Friday, January 15, 2016

"Where We Find Our God" – At Nursing Home, The Pope's "Mercy Friday"

In the day-to-day of his Petrine ministry, it's no secret that Francis likes linking what some might see as diametrically opposed realities of the center and the peripheries in the hope of bringing them closer together. And so, just as he went straight from addressing a joint session of Congress to a Washington soup kitchen for the homeless, just after meeting this morning with the CEO of Google did word of another surprise break: an unanticipated afternoon visit to a retirement home (left) on the outskirts of Rome.

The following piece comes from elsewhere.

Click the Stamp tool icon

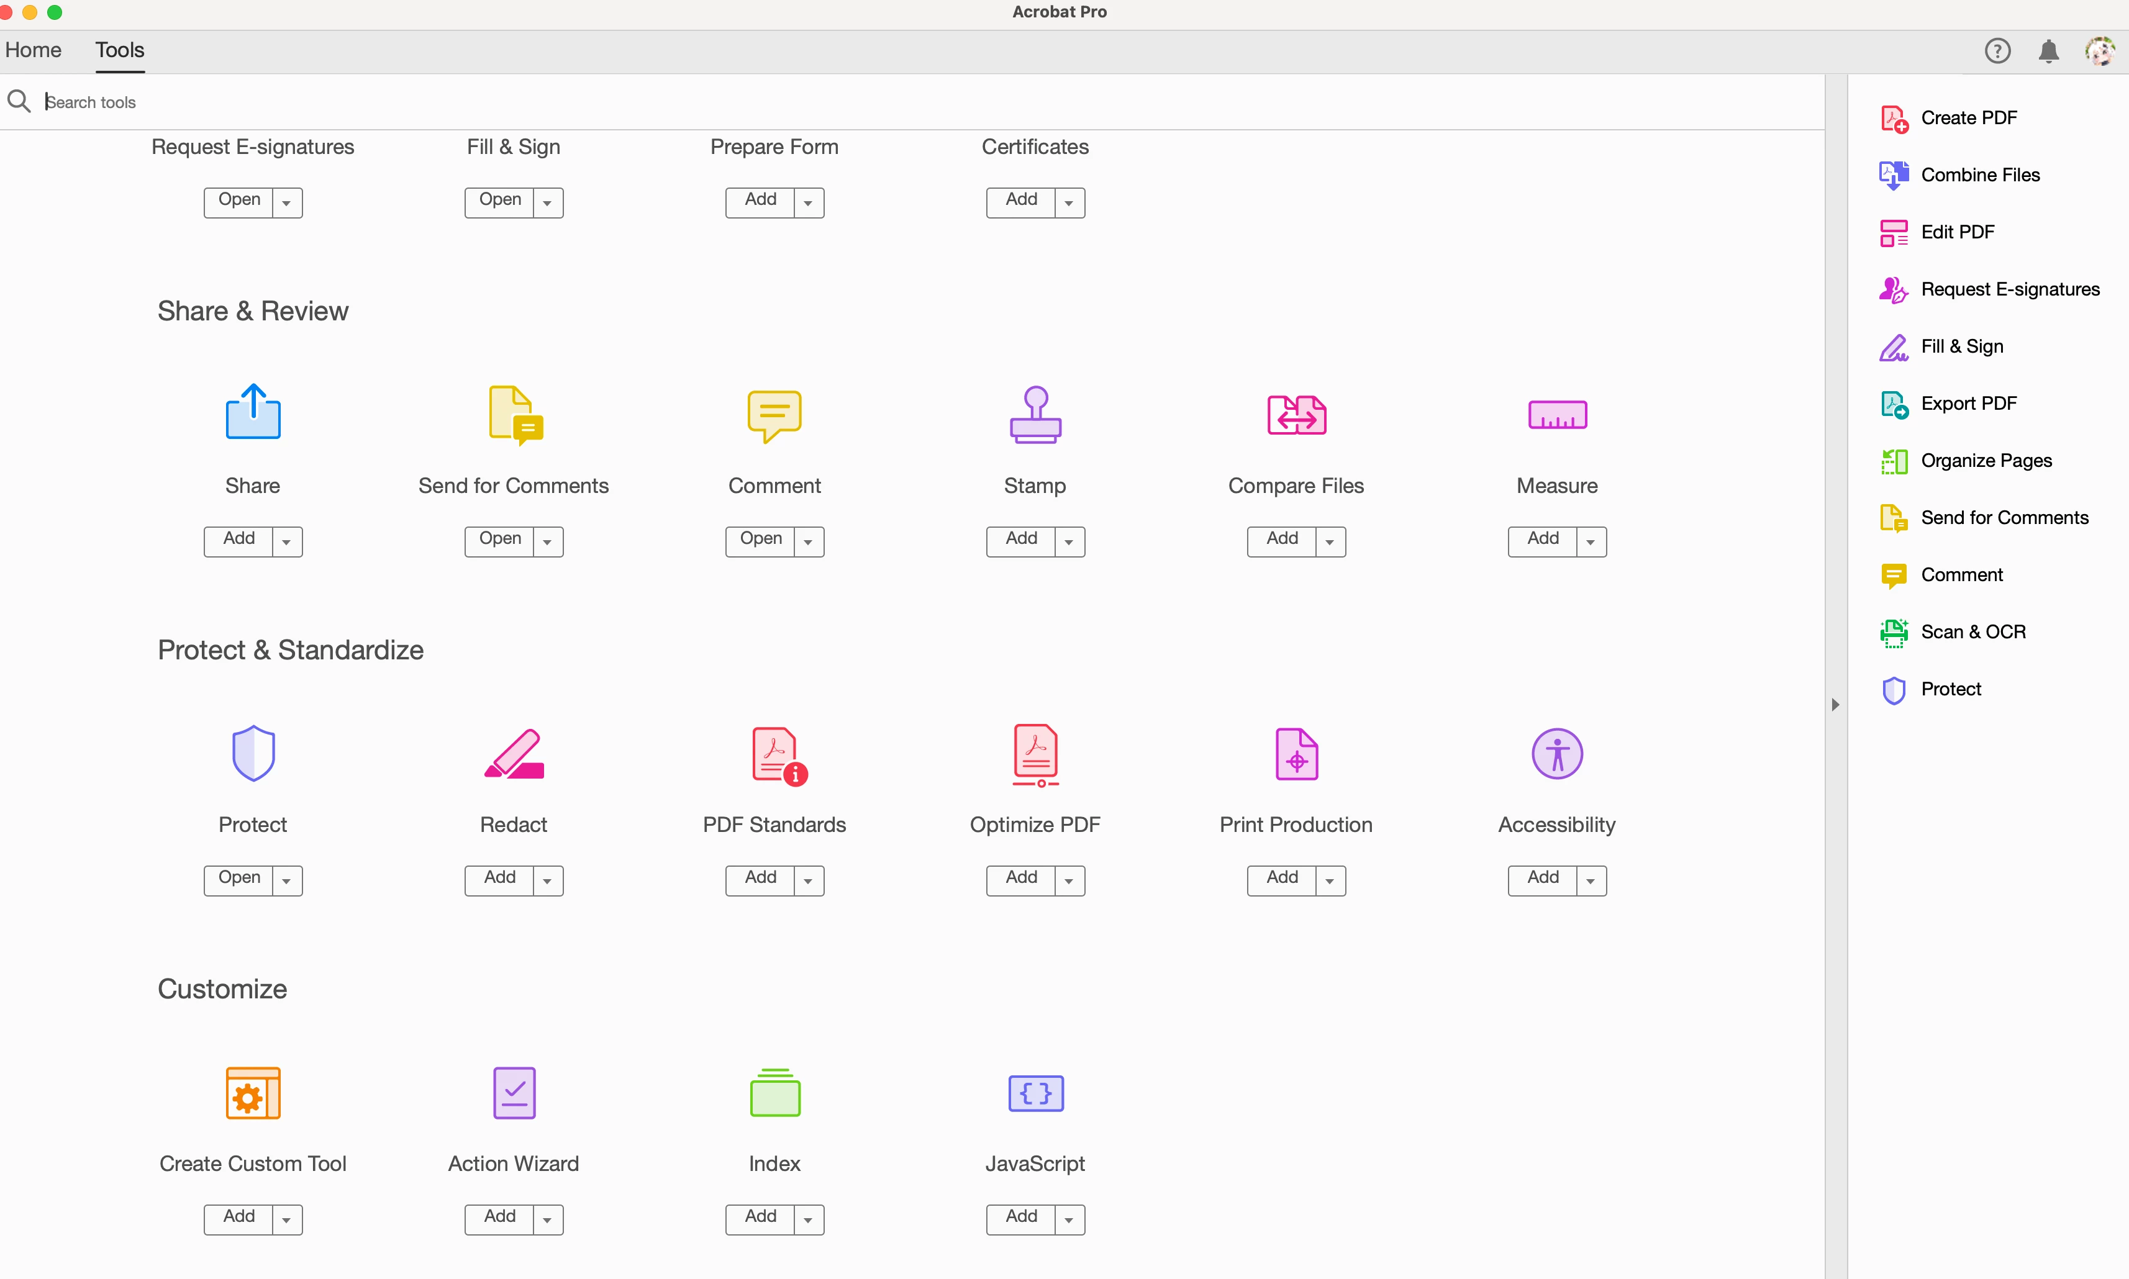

The drop-in only announced once the Pope had spent more than an hour with the 30 residents, while "Matthew 25 stops" have become the spiritual core of Francis' travels and his celebrations of the Holy Thursday Evening Mass (in keeping with his practice in Buenos Aires), today's outing is part of the monthly "Mercy Fridays" which will see the pontiff personally take up the works of mercy around his own diocese to underscore the message of this Jubilee Year. Accordingly, Papa Bergoglio was accompanied by the Curial official tasked with planning the celebrations, the president of the Pontifical Council for the New Evangelization Archbishop Rino Fisichella.

After their departure, the New Evangelization council released several photos of the visit and a statement that the site was chosen to highlight the Pope's repeated calls "against the 'throwaway culture' and [for] the great value that the elderly and grandparents should have in the church and society." The release likewise noted that Francis visited patients in vegetative states at another nearby facility, joined by the family members who care for them.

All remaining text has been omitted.